Biden Makes Russia an Offer on Nuclear Arms Treaty

President suggests extending agreement and wants intelligence investigations
By Newser Editors and Wire Services
Posted Jan 21, 2021 6:20 PM CST
Biden Turns His Attention to Russia
Russian President Vladimir Putin attends a video conference Wednesday at the Novo-Ogaryovo residence outside Moscow.   (Mikhail Klimentyev, Sputnik, Kremlin Pool Photo via AP)

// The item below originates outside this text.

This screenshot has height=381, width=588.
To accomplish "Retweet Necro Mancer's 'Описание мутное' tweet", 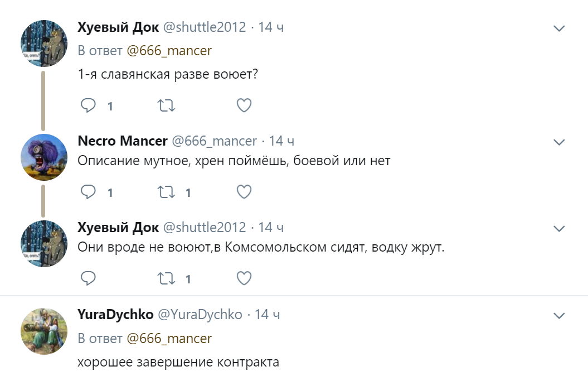I will (166, 192).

President Joe Biden has proposed to Russia a five-year extension of a nuclear arms treaty that is otherwise set to expire in February, the White House said Thursday. Biden proposed the extension even as he asked the intelligence community to look closely into Russia's cyberattacks, its alleged interference in the 2020 election, and other actions, press secretary Jen Psaki told reporters. Russia has said for some time that it would welcome an extension of the New START treaty, which limits the number of US and Russian strategic nuclear weapons, the AP reports. The Trump administration made a late bid to extend the treaty, but its conditions were rejected by Russia. US allies, particularly in Europe, are sure to applaud Biden's proposal, which also provides an early signal of his intent to pursue arms control. Psaki noted that a five-year extension is permitted by the treaty, saying it "makes even more sense when the relationship with Russia is adversarial as it is at this time."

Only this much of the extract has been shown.